[START OF PAGE EXTRACT]

Settlements: drafting watertight agreements

29.04.10

 
Photograph of Andrew Manning Cox

This article was written by Andrew Manning Cox, partner, in Wragge & Co's Commercial Litigation team and published on the PLC online magazine.

Anyone sensible that is involved in a dispute will want to try and settle a claim. This has been one of the principles behind the development of methods of alternative dispute resolution (and, in particular, mediation) in the UK over the last 20 years (see Briefing "Alternative dispute resolution: trends in practice". It is also the bedrock of the Woolf Reforms and the Civil Procedure Rules which implemented them (see Opinion "The Woolf reforms: One year on".

There is, however, a danger that a settlement agreement is seen as the end of the problem. If insufficient thought is given to making it watertight, it can be the start of another problem (see below "Checklist for successful settlements").

Advantages of settling

An agreed settlement of a claim (whether or not in the context of actual or threatened litigation or arbitration) saves legal costs and management time, and can help to preserve commercial relationships for the mutual benefit of parties who are in dispute. To put it another way, there is nothing more calculated to destroy the prospect of two parties doing business together in the future than a piece of heavily-contested litigation lasting several years.

So there are lots of good and positive pressures on parties in dispute to reach agreement to make the dispute go away. Large numbers of such agreements are negotiated at a commercial level as issues arise, such as late delivery, change of specification or price or change of business need. Many of those agreements never get anywhere near a lawyer.

Reaching a binding settlement

Sometimes the settlement is reflected in an exchange of commercial correspondence, even in the context of a very sophisticated underlying suite of contract documents which are then varied by the correspondence. Sometimes it is set out in a letter of agreement, sometimes in a formal deed of variation.

They all have a common thread; they will settle existing known disputes and lay the ground for future contractual performance. Or will they?

The universal feature of such settlements is that all parties will sign them with a sense of some relief, assuming that the dispute to which the documents refer is now at an end. The parties can then concentrate on abiding by an amended contract, or simply getting on with business elsewhere if the settlement has brought a trading relationship to a conclusion.

There can, of course, be litigation arising out of a settlement agreement if one party breaches its terms or if the form of any variation to an underlying contract is claimed not to follow the contractual machinery and therefore not to have effect under the contract.

Vulnerability of settlements

If a settlement agreement has been entered into on the basis of, for example, negligent misrepresentation by one party to the other, the efficacy of that agreement can also be attacked at a later stage.

This issue was brought into relief recently in BSkyB Limited and another v HP Enterprise Services UK Limited (formerly Electronic Data Systems Limited) and another which came before the Technology and Construction Court ([2010] EWHC 86 (TCC)). The case has attracted a lot of attention, particularly in the IT world (see Opinion "BSkyB v EDS judgment: read and learn".

The judgment hit the headlines for a number of reasons: a six-year legal battle, a ten-month trial, 109 days in court over a full judicial year, more than 70 witnesses, approximately 500,000 documents, and damages likely to exceed £200 million. A lower profile part of the case shows how a settlement agreement can be successfully attacked in certain circumstances.

[END OF PAGE EXTRACT]
[START OF MATERIAL PROVIDED]

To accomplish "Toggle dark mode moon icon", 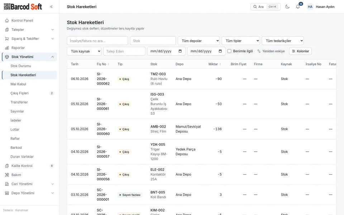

[END OF MATERIAL PROVIDED]

● **DIRECTIVE 1**: Based on the settlements article, decide whether each statement agrees with it: (a) the article was published on the PLC online magazine; (b) the trial in the BSkyB case lasted six years; (c) many settlement agreements negotiated at a commercial level never involve a lawyer. Answer yes or no for each and quote the deciding words.
● **DIRECTIVE 2**: Turn the paragraph of the settlements article beginning "The judgment hit the headlines" into a brief list that keeps its main facts.
Rely only on the settlements article and bring in no outside knowledge.

● **COMPLETE ANSWER 1**:
(a) Yes: "published on the PLC online magazine."
(b) No: "a six-year legal battle, a ten-month trial."
(c) Yes: "Many of those agreements never get anywhere near a lawyer."

● **COMPLETE ANSWER 2**:
The BSkyB judgment drew attention for:
- a six-year legal battle
- a ten-month trial
- 109 days in court over a full judicial year
- more than 70 witnesses
- about 500,000 documents
- damages likely to exceed £200 million

A lower-profile part of the case shows how a settlement agreement can be successfully attacked in certain circumstances.